A further benefit would be the stabilisation of inflation at a point closer to zero than it presently is. The Government's oft-quoted inflation target stands at 2%. Few people ever ask why it is not 0%. The reason is that with a money supply based on debt more new money has to be borrowed into existence each year to pay the interest on money borrowed into existence during earlier years. Debt-based money requires inflation.



With a money supply created debt-free by the Bank of England, not only would inflation be unnecessary, with one single body controlling the money supply and being charged with a 0% inflation target, such a target would be more readily achieved than at present, with money creation being determined by the clearing banks' pursuit of profits.



Certainly, money reform will not protect us from inflation shocks derived from external sources such as oil price increases, but it would better enable us to invest in technology that would reduce our dependence upon foreign oil.
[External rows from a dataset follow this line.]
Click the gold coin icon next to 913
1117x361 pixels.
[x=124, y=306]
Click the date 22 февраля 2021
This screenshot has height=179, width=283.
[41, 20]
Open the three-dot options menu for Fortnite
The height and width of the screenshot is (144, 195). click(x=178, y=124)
The Financial Services (Regulation of Deposits and Lending) Bill


The distance between this idea being promoted on a blog and becoming law is not perhaps as far as many might imagine. No new legislation would be needed to enable the Bank of England to provide us with our money supply The only legislation required would be that to prevent the clearing banks (or anyone else) from creating money.
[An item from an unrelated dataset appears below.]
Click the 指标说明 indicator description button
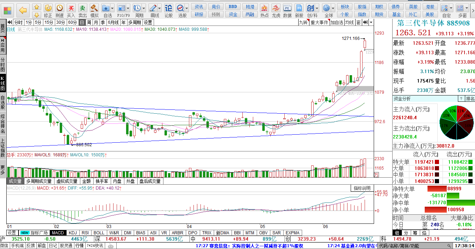click(362, 188)
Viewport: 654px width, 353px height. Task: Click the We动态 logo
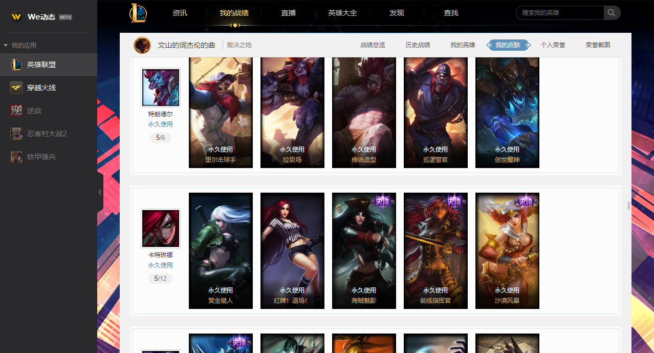(x=41, y=17)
As I write (27th March 2011), such a piece of legislation is currently before Parliament. It is called the Financial Services (Regulation of Deposits and Lending) Bill. It is a private member's bill and, lacking Government support, it is unlikely to become law, if only because few politicians are aware of how crucial it is to our economic well-being.



Yet, the mere fact that such legislation stands before Parliament means that the concept will be credible to our legislators when its full benefits are drawn to their attention, even more so, given that the movers of this bill are Conservatives.



Real reform or posturing


Such an origin might ring alarm bells in the minds of many who oppose the Government cuts, but such legislation can only hope to be passed with support from the Government benches. A rallying of support for such a bill is therefore entirely possible from across the political spectrum, but support will only be effected by those interested in real reform. This is how real reform is achieved.



Of course, real reform will not interest those who are secretly delighted by the programme of cuts, which gives them the opportunity to dress all in black or in some other political imagery of their own deluded fancy, in order to posture and strut and create mayhem on the streets of London.